This blog post announces
pts-line-bisect,
a C
program and an equivalent
Python
script and library for doing binary seach in
line-sorted text files, and it also explains some of the design details
of the Python implementation.
Let's suppose you have a sorted text file, in which each line is
lexicographically larger than the previous one, and you want to find a
specific range of lines, or all lines with a specific prefix.
I've written
the program pts-line-bisect
for that recently. See the beginning of the
README
on many examples how to use the C program. The Python program has fewer features,
here is how to use it:
- Closed ended interval search: print all lines at least bar and at most foo:
$ python pts_line_bisect.py -t file.sorted bar foo
- Open ended interval search: print all lines at least bar and smaller than foo:
$ python pts_line_bisect.py -e file.sorted bar foo
- Prepend position: print the smallest offset where foo can be inserted (please
note that this does not report whether foo is present, always exit(0)).

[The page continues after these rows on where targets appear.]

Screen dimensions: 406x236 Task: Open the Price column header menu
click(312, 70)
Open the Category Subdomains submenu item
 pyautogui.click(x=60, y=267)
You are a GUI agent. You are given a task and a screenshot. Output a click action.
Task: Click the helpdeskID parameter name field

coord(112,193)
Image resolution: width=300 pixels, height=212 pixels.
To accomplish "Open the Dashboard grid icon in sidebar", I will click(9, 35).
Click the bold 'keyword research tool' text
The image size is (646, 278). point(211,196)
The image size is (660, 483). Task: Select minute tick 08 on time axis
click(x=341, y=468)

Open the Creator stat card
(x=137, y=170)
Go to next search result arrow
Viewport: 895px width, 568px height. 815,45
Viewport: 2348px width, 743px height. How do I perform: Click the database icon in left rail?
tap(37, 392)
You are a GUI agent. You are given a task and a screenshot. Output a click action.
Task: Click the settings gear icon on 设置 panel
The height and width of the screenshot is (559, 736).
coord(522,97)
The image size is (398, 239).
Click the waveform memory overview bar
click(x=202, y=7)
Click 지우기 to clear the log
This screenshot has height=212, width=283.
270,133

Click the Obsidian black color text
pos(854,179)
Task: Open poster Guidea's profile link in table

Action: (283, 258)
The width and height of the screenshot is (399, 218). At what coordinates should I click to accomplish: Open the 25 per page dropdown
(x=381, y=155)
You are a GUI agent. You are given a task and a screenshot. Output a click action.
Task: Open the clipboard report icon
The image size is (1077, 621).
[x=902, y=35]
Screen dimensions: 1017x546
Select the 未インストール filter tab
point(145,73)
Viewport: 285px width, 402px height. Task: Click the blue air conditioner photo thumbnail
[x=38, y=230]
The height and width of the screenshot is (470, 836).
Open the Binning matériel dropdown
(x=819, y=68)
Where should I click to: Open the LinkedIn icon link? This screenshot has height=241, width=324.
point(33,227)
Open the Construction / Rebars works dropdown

$ python pts_line_bisect.py -oe file.sorted foo
- Append position: print the largest offset where foo can be inserted (please
note that this does not report whether foo is present, always exit(0)).
$ python pts_line_bisect.py -oae file.sorted foo
- Exact range: print the range (start byte offset and after-the-last-byte end
offset) of lines containing only foo:
$ python pts_line_bisect.py -ot file.sorted foo
Please note that these tools support duplicate lines correctly
(i.e. if the same line appears multiple times, in a block).
Please note that these tools and libraries assume that the key is at the
beginning of the line. If you have a sorted file whose lines contain the sort key
somewhere in the middle, you need to make changes to the code. It's possible to do
so in a way that the code will still support duplicate keys (i.e. records with the
same key).
Analysis
I've written the article titled
Evolution
of a binary search implementation for line-sorted text files about the
topic, containing the problem statement, the possible pitfalls, an analysis
of some incorrect solutions available on the web as code example, a detailed
specification and explanation of my solution (including a proof), disk seek
and speed analysis, a set of speedup ideas and their implementation, and
further notes about the speedups in the C implementation.
As a teaser, here is an incorrect solution in Python:
def bisect_left_incorrect(f, x):
"""... Warning: Incorrect implementation with corner case bugs!"""
x = x.rstrip('\n')
f.seek(0, 2) # Seek to EOF.
lo, hi = 0, f.tell()
while lo < hi:
mid = (lo + hi) >> 1
f.seek(mid)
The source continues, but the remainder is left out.